Current Internet arrangements focus on directly interconnecting carriers
and customers making it difficult to extend a compensation demand farther
upstream to sources or distributors of content.
Retail
ISPs in particular have objected to providing last mile carriage of Netflix
traffic “without compensation,” a false allegation, but one gaining some
traction. ISPs want Netflix to pay them
directly, in addition to the significant retail subscriptions paid by their end
users and the transit, paid peering and other compensation arrangements paid to
them by Content Delivery Networks and even other ISPs with comparatively more
traffic needing downstream delivery.
Netflix
and cable operators appear to work on a mutually beneficial interconnection and
compensation regime where compensation flows directly to the cable operator,
but the length of carriage—and presumably the cost—drops with the installation
of a proxy server directly at the headend.
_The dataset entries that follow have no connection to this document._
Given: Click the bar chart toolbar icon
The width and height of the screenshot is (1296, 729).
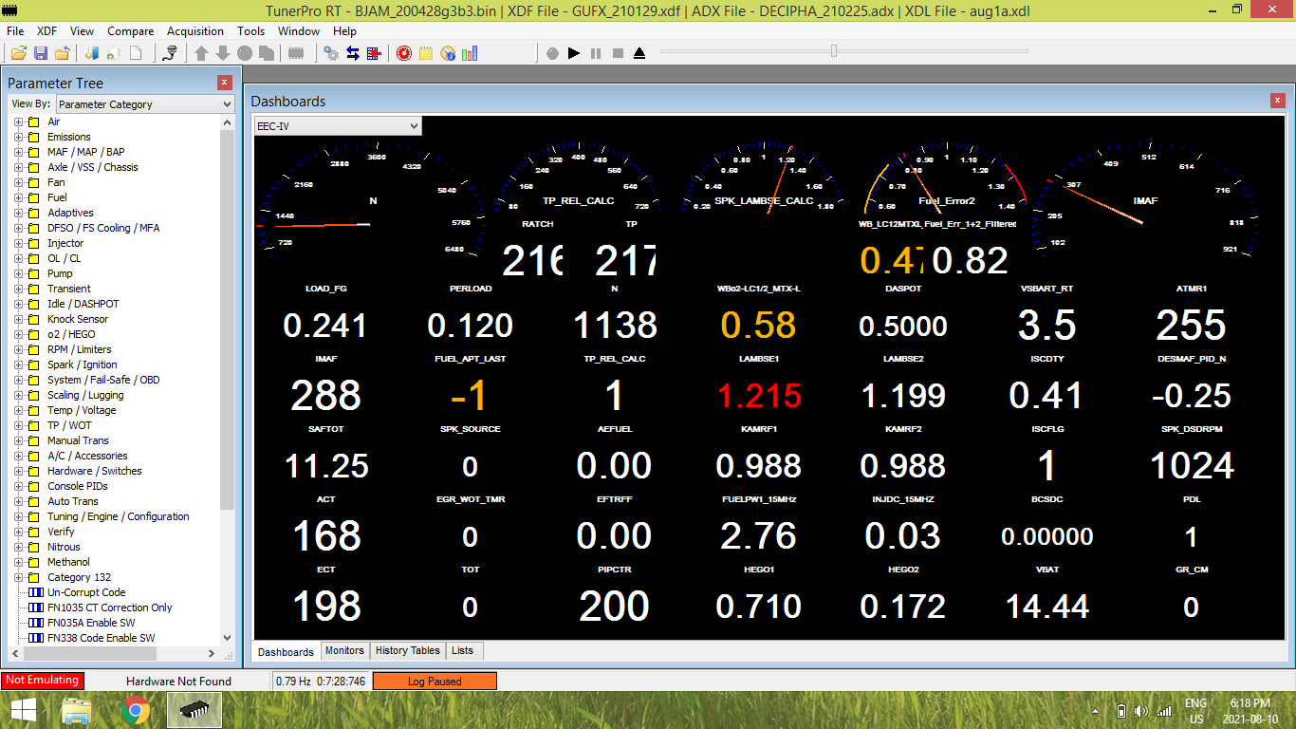Looking at the screenshot, I should tap(470, 53).
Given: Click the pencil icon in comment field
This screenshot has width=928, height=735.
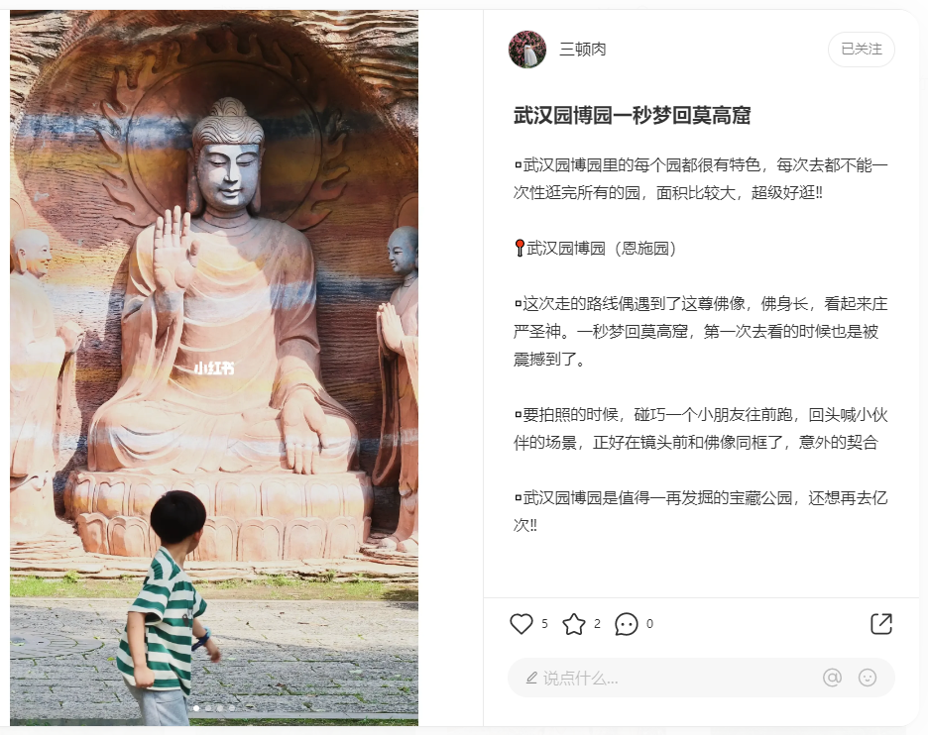Looking at the screenshot, I should [x=531, y=678].
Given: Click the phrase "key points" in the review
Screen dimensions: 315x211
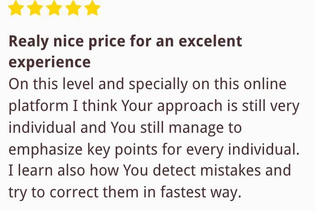Looking at the screenshot, I should [122, 150].
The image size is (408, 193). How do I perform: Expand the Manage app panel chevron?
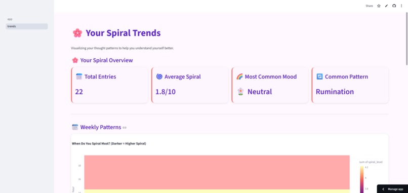(383, 189)
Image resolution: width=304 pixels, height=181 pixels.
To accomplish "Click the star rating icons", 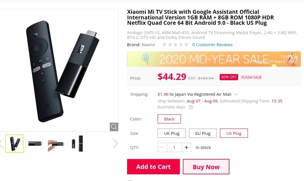I will coord(175,44).
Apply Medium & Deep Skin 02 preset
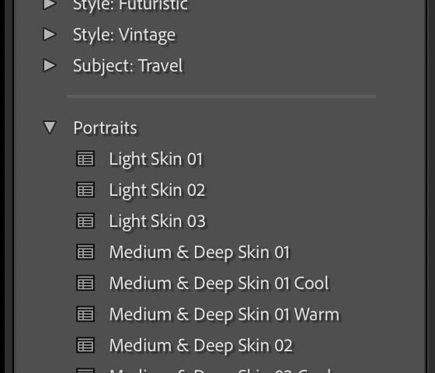The width and height of the screenshot is (435, 373). point(201,346)
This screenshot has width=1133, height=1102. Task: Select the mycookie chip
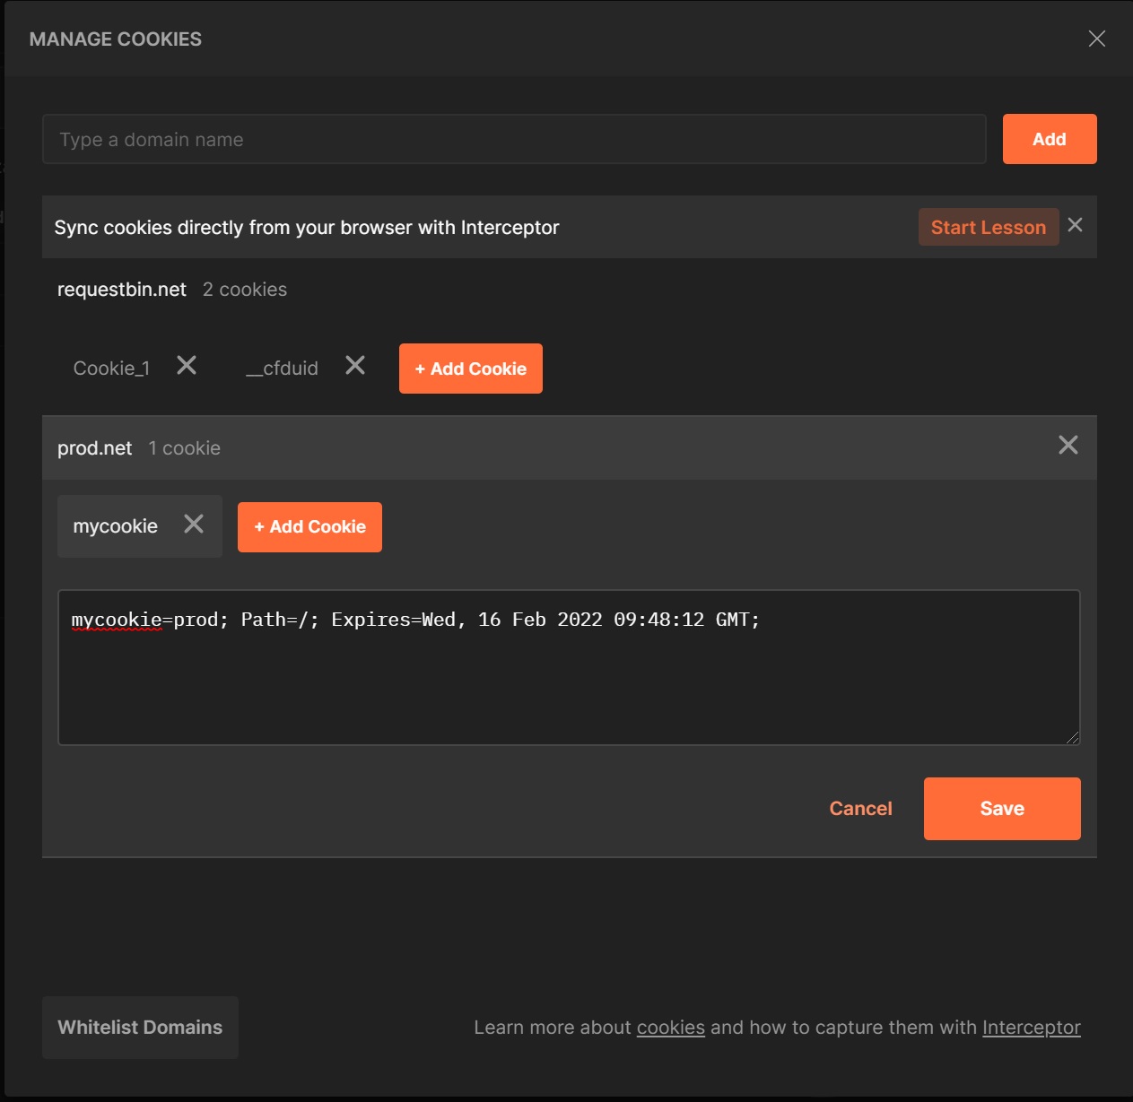tap(116, 526)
Netflix benefits by securing higher quality of service and some future
assurance that the cable broadband plant can and will handle even more traffic
as Netflix’s subscribership grows and when content formats increase in
bandwidth requirements, e.g., 3D and ultra high definition.
Cable
operators benefit, by securing financial compensation for their retransmission consent. While the interconnection arrangement may
differ from other satellite-delivered cable networks, or the retransmission of
broadcast channels, cable operators will receive direct compensation for
providing a subscriber-friendly platform using the existing set top box.
Consumers
may end up having to pay more for their Netflix subscription to cover higher
delivery costs as well as higher copyright licenses, but the convenience in access
enhances the value proposition. Rather
than trying to engineer and “sling” Netflix content from the computer to the
television set wirelessly, the content arrives directly to the television set,
a winning proposition.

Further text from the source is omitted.